=== Extracted information ===

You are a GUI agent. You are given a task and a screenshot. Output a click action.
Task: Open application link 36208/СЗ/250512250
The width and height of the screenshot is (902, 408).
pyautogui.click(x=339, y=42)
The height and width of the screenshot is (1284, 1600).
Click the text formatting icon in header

===
=== Extracted information ===

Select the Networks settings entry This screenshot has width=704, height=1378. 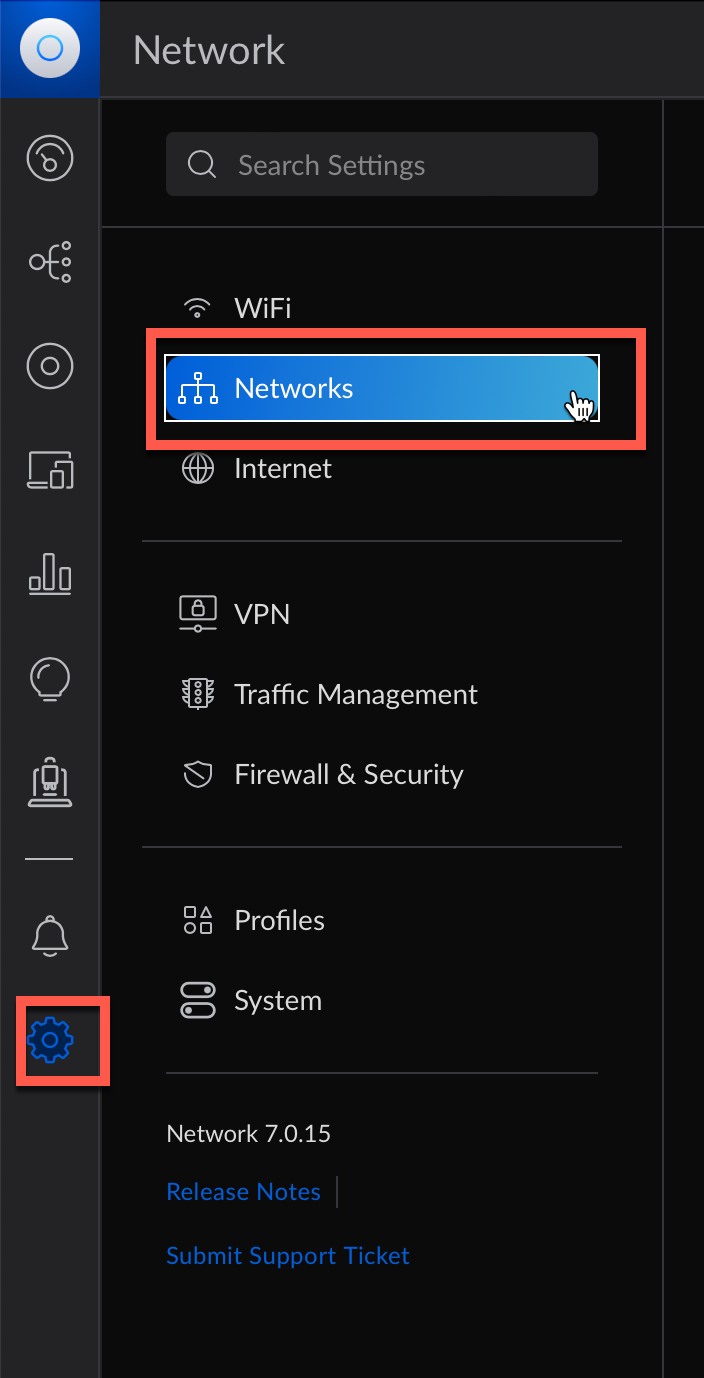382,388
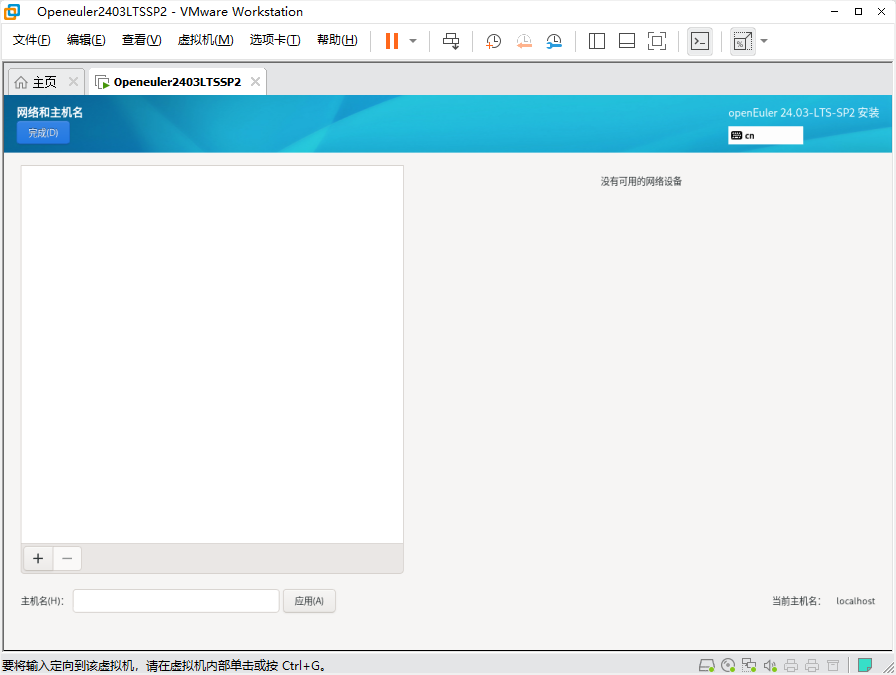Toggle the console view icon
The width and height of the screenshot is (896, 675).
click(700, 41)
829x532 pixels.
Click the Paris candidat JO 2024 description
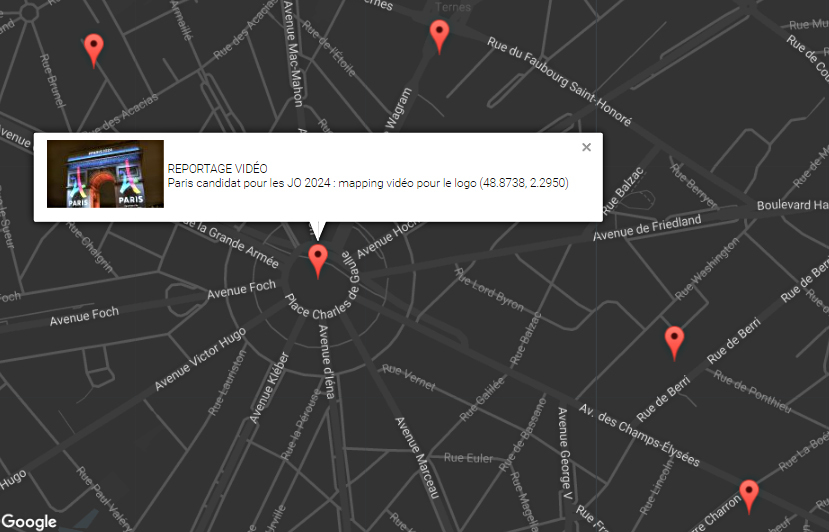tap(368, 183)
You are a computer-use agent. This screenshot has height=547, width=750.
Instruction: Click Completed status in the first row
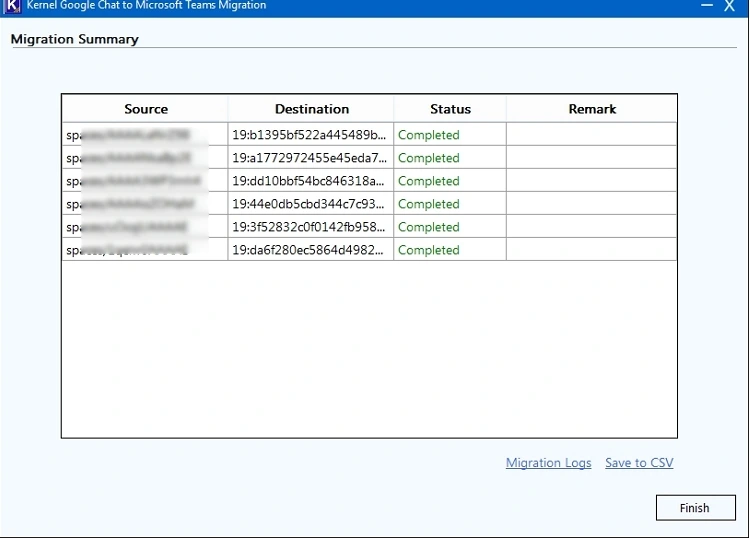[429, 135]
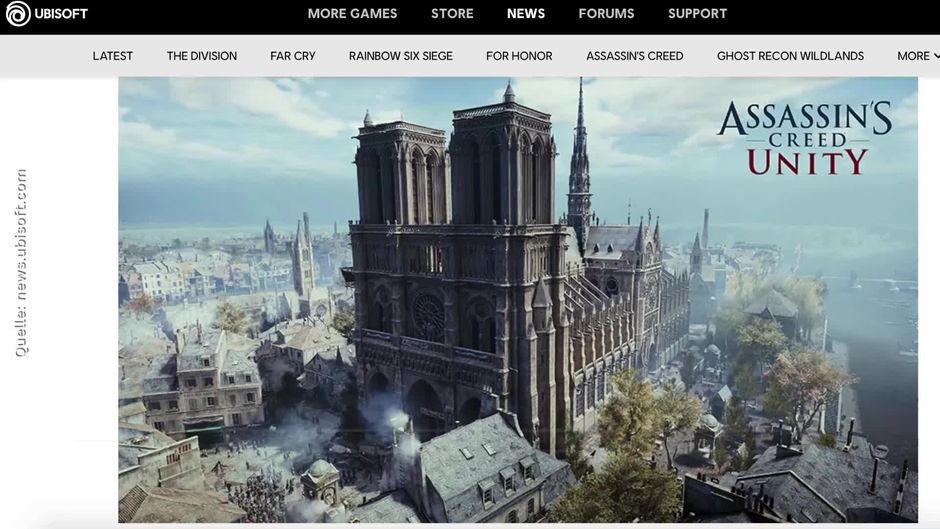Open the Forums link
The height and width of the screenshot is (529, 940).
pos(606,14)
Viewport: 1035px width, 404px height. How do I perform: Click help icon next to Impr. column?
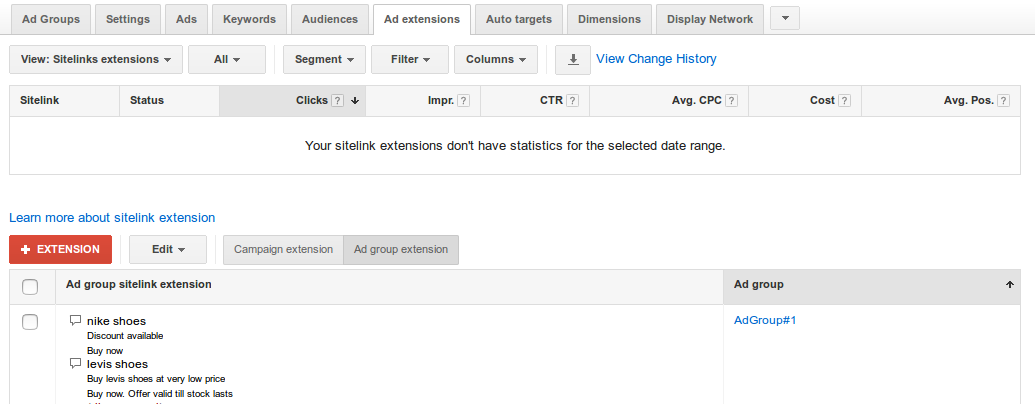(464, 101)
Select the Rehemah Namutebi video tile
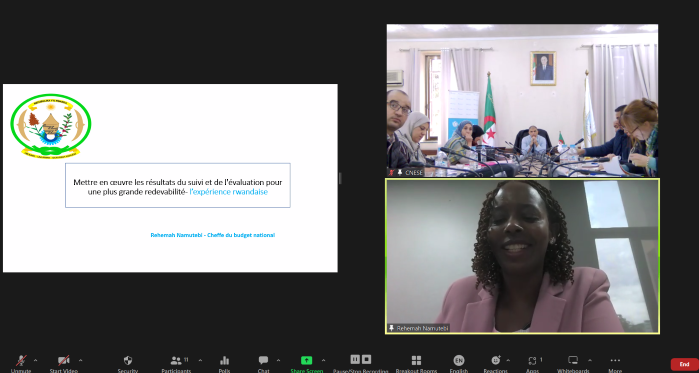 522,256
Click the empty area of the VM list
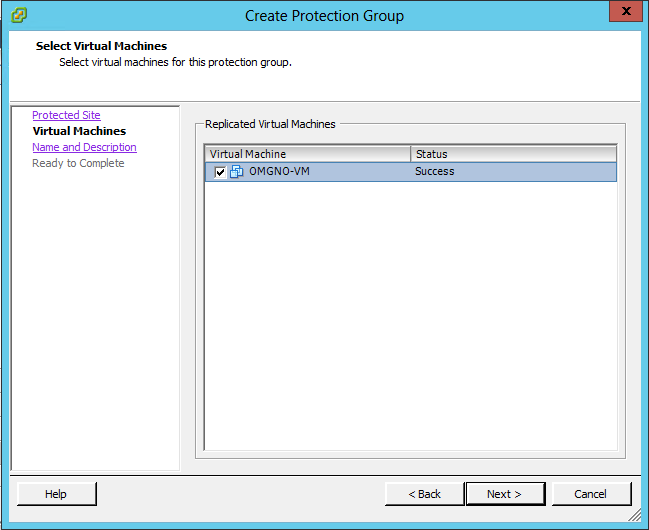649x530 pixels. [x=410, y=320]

===

### What the exercise asks
Only lines with the word "agent" are wanted. Find and copy them from the records above.

### Exercise answer
You are a GUI agent. You are given a task and a screenshot. Output a click action.
You are a computer-use agent. This screenshot has height=547, width=750.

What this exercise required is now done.